I have been in this position it’s painfil I wished I had known sooner but I still don’t feel we should go around meddling in business that is not our own and applying our own moral beliefs on to others

She clearly heard them shaggin I couldn’t give I shit if it was a stranger or not as long as I got to know my partner was a cheat and she has openly admitted it now you say you wish you had known sooner when it happened to you …you are making no sense at all ….the man deserves to know a cheat is a cheat

Nanaof1 · 24/03/2024 18:25

RunningAwayToJoinTheCircus · 24/03/2024 03:34

I also think you'd be getting different responses if it was a man playing away rather than a woman.

ITA! The double standards are obvious.

There have been posts on here before with someone knowing another person's DP/DH cheated on a stag outing and it's always, "Tell the OH what he did! She needs to get checked for STDs! He has no respect for the marriage and has probably cheated before! Tell her so she can kick him out!"

But, the woman cheats and it's enhanced "bro code" time.

HRTQueen · 24/03/2024 18:32

Ok if you feel comfortable meddling in other peoples business who you don’t really know (what if he is an extremely violent man/woman) for what ever reason it makes you feel better that is down to you

most people thankfully do not they deal with their own lives support those within their family/friendship circle

and no it makes no difference if it’s a man or woman cheating I’m not involved with their lives it’s not my business to get involved with their lives

it’s only a step away from having morality police

Clarinet1 · 24/03/2024 18:39

Before the OP updated and said that the cheater had “fessed up” my reaction was not to tell, purely because, if this woman has previously given her grief, she would just be giving her ammunition to start causing trouble again.
With the update I think that the cheater and her DH sound as if they deserve each other and should be left to sort out their own lives.

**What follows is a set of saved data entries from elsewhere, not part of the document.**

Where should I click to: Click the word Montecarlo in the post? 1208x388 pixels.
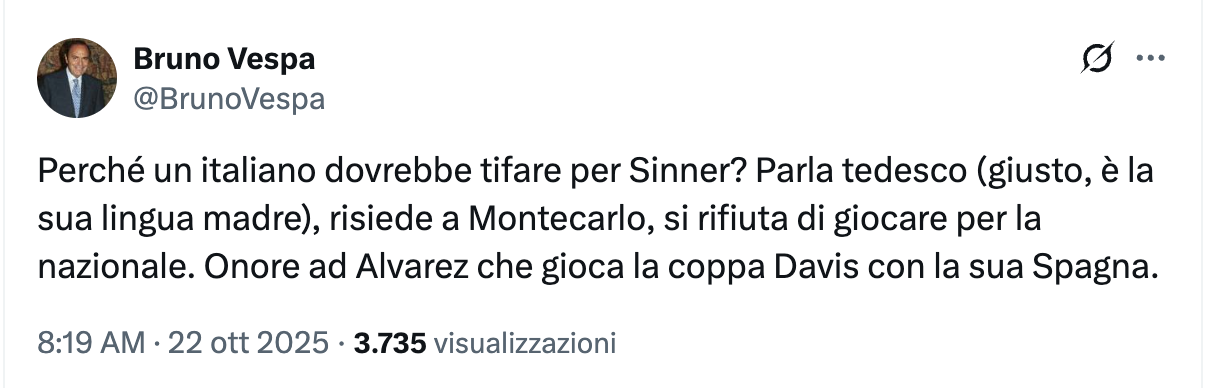click(x=569, y=218)
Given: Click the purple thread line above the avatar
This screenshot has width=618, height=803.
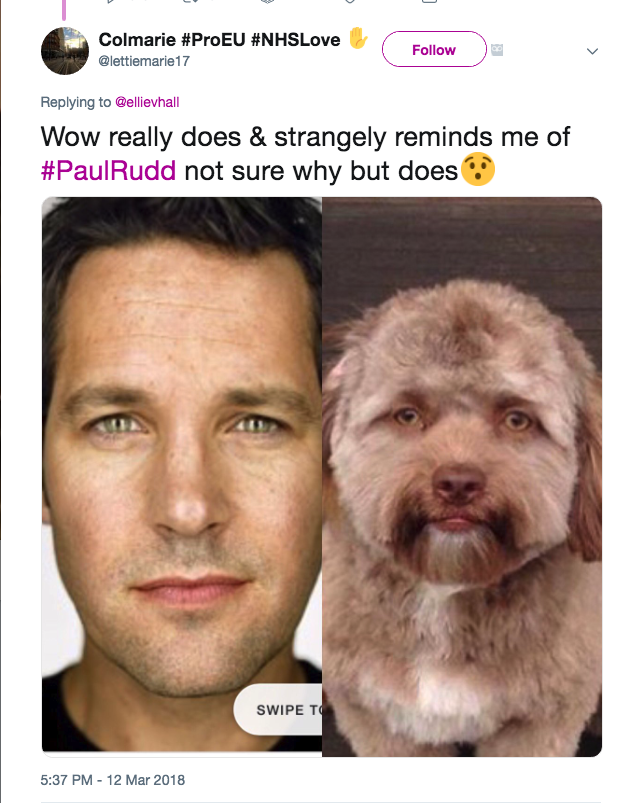Looking at the screenshot, I should (64, 10).
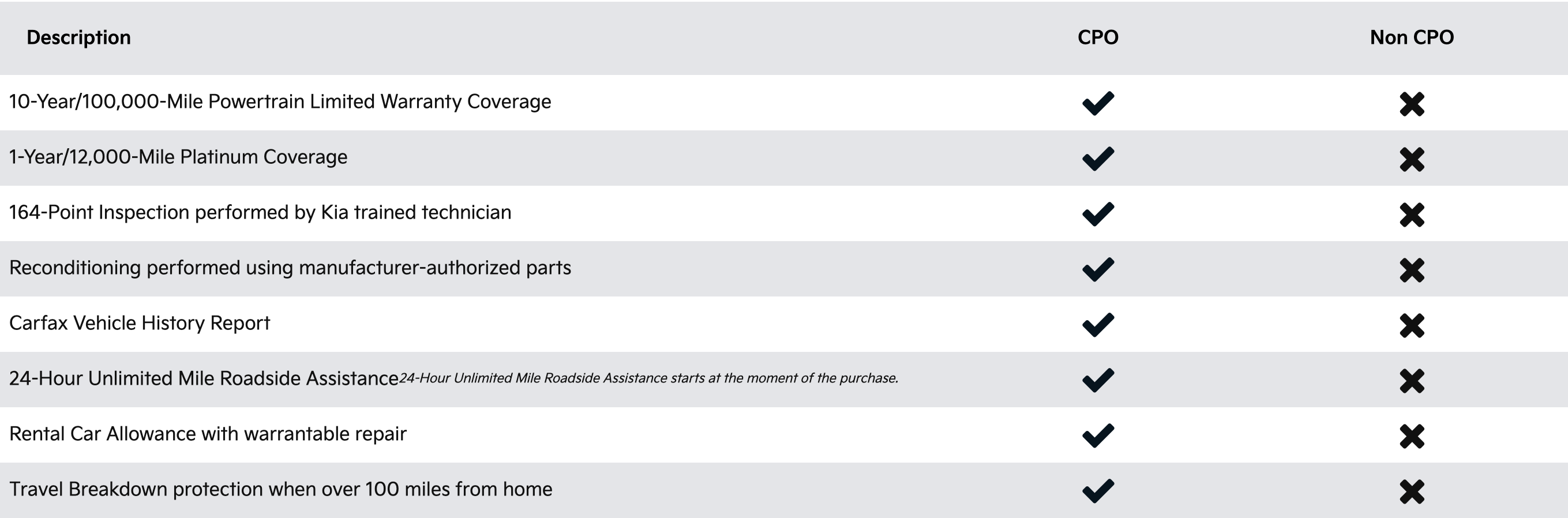1568x518 pixels.
Task: Click the CPO column header
Action: tap(1097, 37)

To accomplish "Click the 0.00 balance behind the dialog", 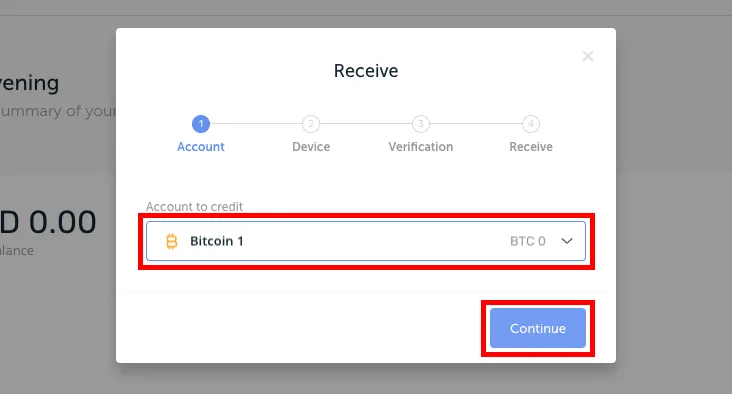I will click(x=63, y=222).
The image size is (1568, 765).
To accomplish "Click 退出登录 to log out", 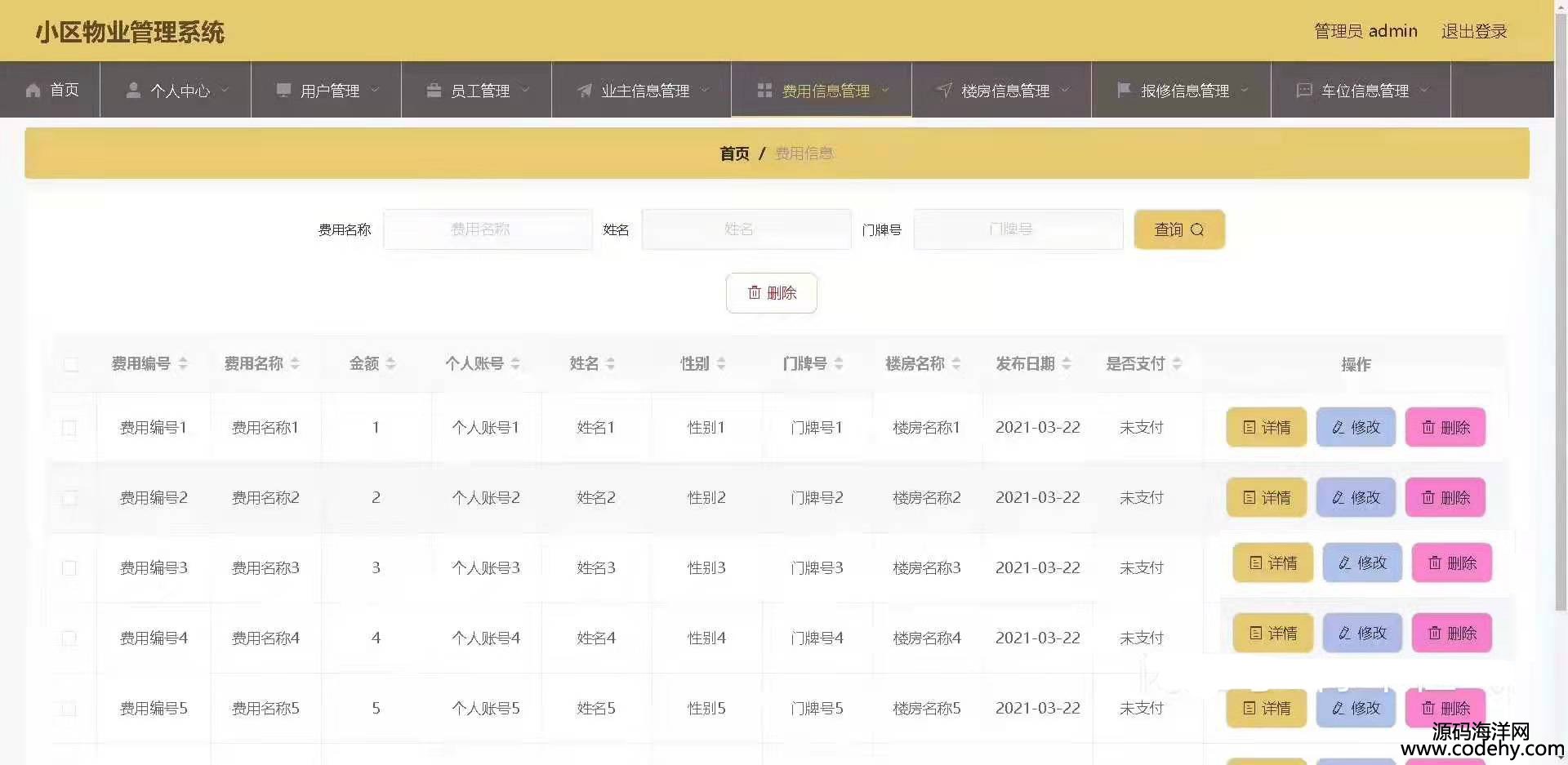I will [x=1473, y=31].
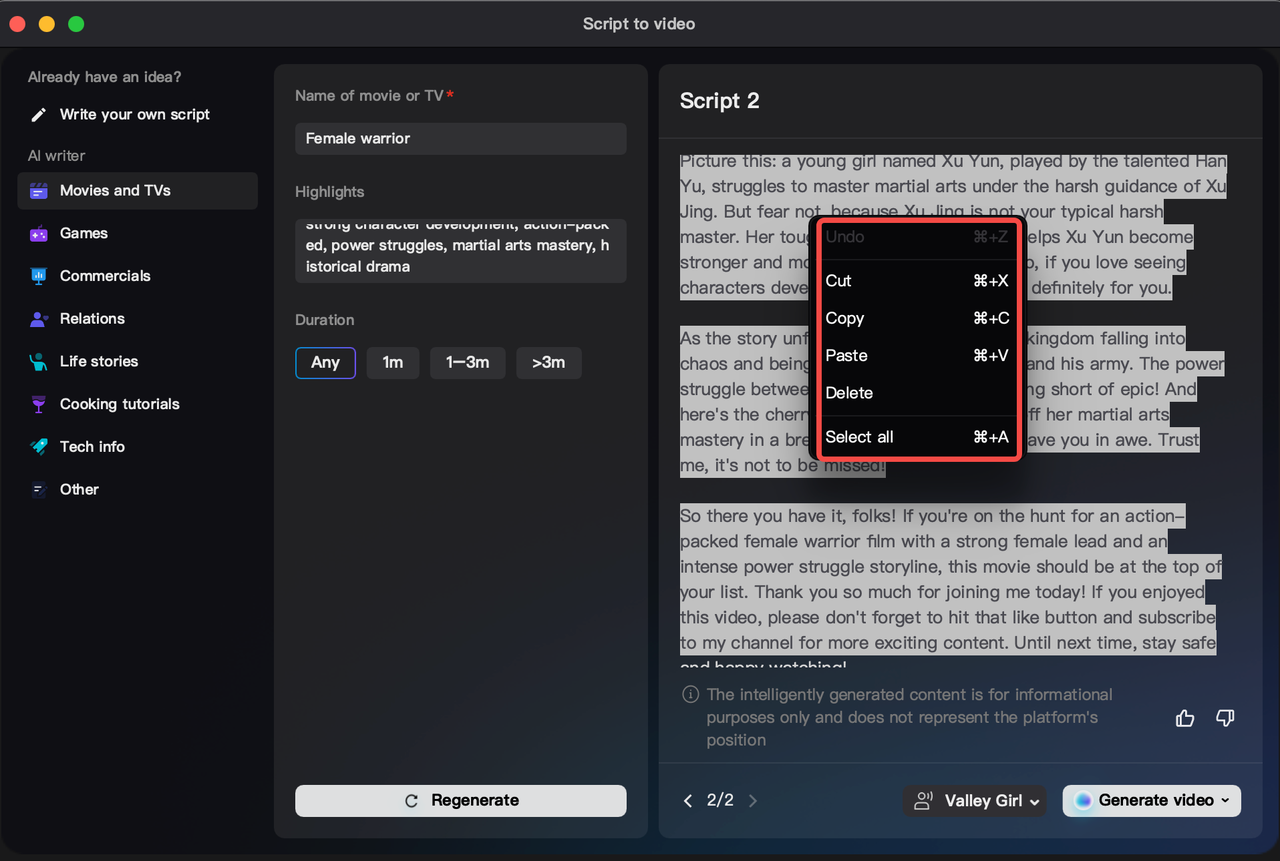Select the Life stories icon
The width and height of the screenshot is (1280, 861).
click(36, 361)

Nicetobenice67 · 24/03/2024 18:40

HRTQueen · 24/03/2024 18:32

Ok if you feel comfortable meddling in other peoples business who you don’t really know (what if he is an extremely violent man/woman) for what ever reason it makes you feel better that is down to you

most people thankfully do not they deal with their own lives support those within their family/friendship circle

and no it makes no difference if it’s a man or woman cheating I’m not involved with their lives it’s not my business to get involved with their lives

it’s only a step away from having morality police

He deserves to know no matter who it comes from I was great full for the person who told me everyone knew but me so glad most -pl agree he deserves to know it’s shocking ppl think it’s ok

Nicetobenice67 · 24/03/2024 18:41

Clarinet1 · 24/03/2024 18:39

Before the OP updated and said that the cheater had “fessed up” my reaction was not to tell, purely because, if this woman has previously given her grief, she would just be giving her ammunition to start causing trouble again.
With the update I think that the cheater and her DH sound as if they deserve each other and should be left to sort out their own lives.

Yes once he has been told she hasn’t fessed up to him yet just her friends

ThinWomansBrain · 24/03/2024 18:44

I don't get the point of the post - you said in your post that it's none of your business.

Ohlookwhoitis · 24/03/2024 18:54

HRTQueen · 24/03/2024 18:32

Ok if you feel comfortable meddling in other peoples business who you don’t really know (what if he is an extremely violent man/woman) for what ever reason it makes you feel better that is down to you

most people thankfully do not they deal with their own lives support those within their family/friendship circle

and no it makes no difference if it’s a man or woman cheating I’m not involved with their lives it’s not my business to get involved with their lives

it’s only a step away from having morality police

Meddling in other peoples business? That's how you see it? And yet you claim not to be defending cheaters. Yeah right.

dapsnotplimsolls · 24/03/2024 19:17

I hope the Hen doesn't feel like her weekend has been ruined by the Shagger's shenanigans.